- ESTRATTO:

Avrà comunque capito che l’indipendenza si paga di tasca propria. Prendiamo Gaio Fratini, che era un vero scrittore satirico: finì con la legge Bacchelli. Lui, che era stato l’anima del Caffè di Giambattista Vicari, la longa manus di Livio Garzanti a Roma, l’amico e consigliere di altri assi dimenticati, come il grande Antonio Delfini. Fratini compilò un’antologia di epigrammi satirici, La rivolta delle muse. Epigrammi d’Italia (Vallardi, 1994). Vista la data? Un attimo prima della trasformazione definitiva del comico in tribuno della plebe in funzione politica di contrasto al centrodestra, una stagione umiliante per la satira, con gli artisti (o sedicenti tali) ridotti a camerieri del potere mediatico e culturale, fortemente sbilanciato a sinistra. Volete un epigramma di Fratini? Eccolo: «Al sommo derby della Nostalgia/ il Predappio sul campo del Salò/ Invitati speciali Bocca e Fo». Con versi così si finisce all’ospizio dei poveri, alla lunga.

- CONTENUTO DELL'ELENCO:
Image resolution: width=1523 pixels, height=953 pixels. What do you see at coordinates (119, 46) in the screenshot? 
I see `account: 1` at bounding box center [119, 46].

- COMPITO 1:
Rispondi a queste domande sul brano su Gaio Fratini:
(a) Con quale legge finì Fratini?
(b) Di quale rivista Fratini era stato l'anima?
(c) Con quale editore e in che anno uscì l'antologia di epigrammi compilata da Fratini?
- COMPITO 2: Traduci in inglese questa frase del brano su Gaio Fratini: «Con versi così si finisce all’ospizio dei poveri, alla lunga.»
- COMPITO 3: Prosegui il brano su Gaio Fratini a partire dal punto in cui si interrompe.

- RISPOSTA FINALE 1:
(a) Con la legge Bacchelli.
(b) Del Caffè di Giambattista Vicari.
(c) Con Vallardi, nel 1994.

- RISPOSTA FINALE 2: With verses like these, in the long run, you end up in the poorhouse.

- RISPOSTA FINALE 3:
Comunque oggi il cretino è pieno di idee, come chioserebbe Ennio Flaiano. Quindi il cretino satirico si specializza nel combattere battaglie che, alla fine, sono sempre quelle del politicamente corretto. Si mette sempre dalla parte dei «buoni», facendo finta di essere scomodo. In tv e sui giornali dominano i comici della trasgressione consentita, i battutisti di regime, i rivoluzionari con la pensione, gli indignati un tanto al chilo d’oro, i moralisti della domenica, gli eterni perseguitati da nessuno, i giullari fedeli alla linea, i censurati immaginari, i contestatori del libero mercato con il codice a barre stampato in fronte, i fustigatori di indifesi o indifendibili, insomma gente che racconta mediocri barzellette a senso (politico) unico. Fanno penose imitazioni dei leader di partito, disegnano vignette verbose e vengono intervistati come fossero laureati in scienze politiche. Ovviamente ripetono le solite banalità: la destra vince perché il popolo è ignorante, il fascismo è ormai alle porte, la sinistra non è abbastanza di sinistra e così via.
Palmaroli e pochi altri come lui (Valerio Lundini, Maurizio Milani, giusto per fare un paio di nomi) sono quindi una specie da tutelare.